→ **Request**:
Give the records from the line containing "732x1042 pixels. How do I perform: Tap the screw" up to and including the line containing "click(257, 392)" as a numbered list, leaving out blank lines.

---+---

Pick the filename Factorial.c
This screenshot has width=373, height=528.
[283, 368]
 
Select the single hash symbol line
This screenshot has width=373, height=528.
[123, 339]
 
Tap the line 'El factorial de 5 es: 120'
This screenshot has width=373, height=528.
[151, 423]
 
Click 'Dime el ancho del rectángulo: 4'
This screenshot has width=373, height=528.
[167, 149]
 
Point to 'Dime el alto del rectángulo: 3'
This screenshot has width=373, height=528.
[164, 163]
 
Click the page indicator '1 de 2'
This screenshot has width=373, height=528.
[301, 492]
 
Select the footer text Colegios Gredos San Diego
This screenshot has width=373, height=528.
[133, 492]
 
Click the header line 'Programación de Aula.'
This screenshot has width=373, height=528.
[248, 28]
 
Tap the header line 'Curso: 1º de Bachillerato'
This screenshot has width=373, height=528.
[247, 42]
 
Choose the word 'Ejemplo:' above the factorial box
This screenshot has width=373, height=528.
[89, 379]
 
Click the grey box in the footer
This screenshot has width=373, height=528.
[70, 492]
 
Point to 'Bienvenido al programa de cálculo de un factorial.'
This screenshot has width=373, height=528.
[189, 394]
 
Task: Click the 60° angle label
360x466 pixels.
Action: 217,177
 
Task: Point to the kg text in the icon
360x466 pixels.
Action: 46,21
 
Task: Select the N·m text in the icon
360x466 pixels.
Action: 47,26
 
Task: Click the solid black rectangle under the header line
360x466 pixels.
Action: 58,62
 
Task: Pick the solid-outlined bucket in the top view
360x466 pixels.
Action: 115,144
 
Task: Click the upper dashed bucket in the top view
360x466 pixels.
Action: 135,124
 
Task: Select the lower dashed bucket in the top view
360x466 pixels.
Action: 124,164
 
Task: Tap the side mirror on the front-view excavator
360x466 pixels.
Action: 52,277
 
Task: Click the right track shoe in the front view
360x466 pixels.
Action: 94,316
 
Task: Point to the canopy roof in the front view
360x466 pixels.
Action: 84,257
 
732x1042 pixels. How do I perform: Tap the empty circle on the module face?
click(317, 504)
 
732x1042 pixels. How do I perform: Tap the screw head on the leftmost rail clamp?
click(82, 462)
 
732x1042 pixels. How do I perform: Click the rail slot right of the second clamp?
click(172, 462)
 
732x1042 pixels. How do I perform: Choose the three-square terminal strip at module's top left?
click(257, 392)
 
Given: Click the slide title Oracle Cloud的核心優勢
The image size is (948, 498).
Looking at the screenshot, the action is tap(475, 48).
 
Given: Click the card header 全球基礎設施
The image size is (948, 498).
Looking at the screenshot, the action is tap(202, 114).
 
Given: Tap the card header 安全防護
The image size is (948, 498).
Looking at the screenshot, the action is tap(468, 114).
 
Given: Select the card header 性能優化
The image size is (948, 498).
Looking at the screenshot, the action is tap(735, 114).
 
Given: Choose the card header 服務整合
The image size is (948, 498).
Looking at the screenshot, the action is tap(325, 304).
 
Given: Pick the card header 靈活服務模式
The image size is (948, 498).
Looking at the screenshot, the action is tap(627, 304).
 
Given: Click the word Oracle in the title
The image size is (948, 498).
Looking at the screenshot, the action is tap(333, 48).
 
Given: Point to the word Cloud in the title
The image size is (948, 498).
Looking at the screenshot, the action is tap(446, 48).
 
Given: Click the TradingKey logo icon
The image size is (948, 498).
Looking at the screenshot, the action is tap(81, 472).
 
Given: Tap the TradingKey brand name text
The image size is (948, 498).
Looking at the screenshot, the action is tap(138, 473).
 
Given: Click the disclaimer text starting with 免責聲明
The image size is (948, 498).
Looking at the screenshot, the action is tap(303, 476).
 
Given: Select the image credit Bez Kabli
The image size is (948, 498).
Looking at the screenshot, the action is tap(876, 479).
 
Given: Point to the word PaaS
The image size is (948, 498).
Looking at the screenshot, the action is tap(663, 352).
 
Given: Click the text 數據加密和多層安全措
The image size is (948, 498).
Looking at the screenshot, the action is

---+---

→ **Task output**:
1. 732x1042 pixels. How do I perform: Tap the screw head on the leftmost rail clamp?
2. click(82, 462)
3. 732x1042 pixels. How do I perform: Click the rail slot right of the second clamp?
4. click(172, 462)
5. 732x1042 pixels. How do I perform: Choose the three-square terminal strip at module's top left?
6. click(257, 392)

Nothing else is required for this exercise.